Da zudem die Bargeldnutzung in vielen Industrieländern abnimmt, würde mit der Ausgabe von CBDC auch gewährleistet, dass die breite Öffentlichkeit weiterhin Zugang zu Zentralbankgeld hat. Zudem könnte CBDC den Notenbanken als neues Werkzeug für die Geldpolitik dienen.

Risiken bleiben

Im Zentrum der Risiken stehen die Banken. Denn sollte es zu einer massenhaften Umschichtung von Geldern aus Bankkonten in CBDC kommen, bräche eine stabile und verlässliche Einnahmequelle für die Geldhäuser weg. In Krisensituation könnten Bankkunden zudem ihre Konten leerräumen, weil sie digitales Zentralbankgeld in solchen Zeiten für sicherer halten.

Um dies zu verhindern, erwägen viele Notenbanken, Obergrenzen für gehaltene CBDC-Bestände einzurichten. Dazu kommt die Frage des Datenschutzes, wenn eine Notenbank künftig auf alle Transaktionsdaten der Bürger Zugriff haben sollte. Für die Menschen in der Euro-Zone ist das einer EZB-Umfrage zufolge das wichtigste Thema.

Das Design von CBDC

Die Ausgestaltung und Reichweite von CBDC hängt ganz entscheidend von den Zielvorstellungen der Währungshüter und auch von politischen Erwägungen ab. Eine CBDC könnte etwa die Form eines sogenannten Tokens annehmen, der auf einem Smartphone oder auf einer Prepaid-Karte gespeichert ist.

Sie könnte auch über Konten gestaltet werden, die direkt bei der Zentralbank geführt werden oder über dazwischengeschaltete Geschäftsbanken verwaltet werden. Als Basistechnologie könnte eine Blockchain verwendet werden, wie sie bei Kryptowährungen genutzt wird. Aber das muss nicht zwangsläufig so sein. Die chinesische Notenbank hatte erklärt, ihr digitaler Yuan werde nicht auf einer Blockchain aufbauen.

Die führenden Notenbanken

Chinas Notenbank will die erste unter den grossen Zentralbanken sein, die eine digitale Version ihrer Landeswährung ausgibt. Sie hat schon umfangreiche Testläufe in mehreren Millionenmetropolen gestartet. In den westlichen Industriestaaten lässt man sich mehr Zeit.

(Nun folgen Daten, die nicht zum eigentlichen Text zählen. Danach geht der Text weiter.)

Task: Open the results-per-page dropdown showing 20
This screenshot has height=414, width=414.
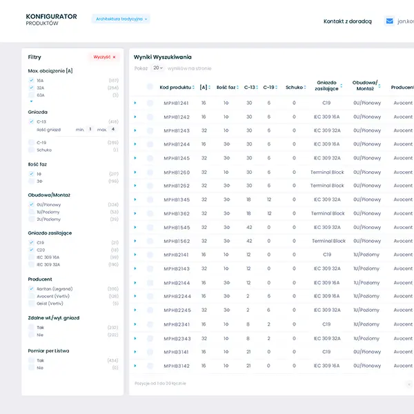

Die US-Notenbank Federal Reserve sieht keine Eile bei der Einführung eines digitalen Dollar geboten. Im laufenden Jahr soll aber der Ball ins Rollen gebracht werden. Die EZB lotet derzeit die mögliche Einführung eines digitalen Euro innerhalb der nächsten fünf Jahre aus. Die Bank von England hatte unlängst ihre Forschungsarbeiten verstärkt, ohne allerdings einen Zeitrahmen zu nennen.

Kleinere Zentralbanken haben bereits Fakten geschaffen. Die Bahamas hatten 2020 als erstes Land der Welt eine digitale Version ihrer Währung an den Start gebracht - den sogenannten Sand Dollar. Die Ostkaribische Zentralbank, die Notenbank mehrerer Länder der Ostkaribik, hatte vor wenigen Wochen das sogenannte "DCash" eingeführt. Die Ländergemeinschaft ist damit weltweit die erste Währungsunion, die eine Digitalwährung hat.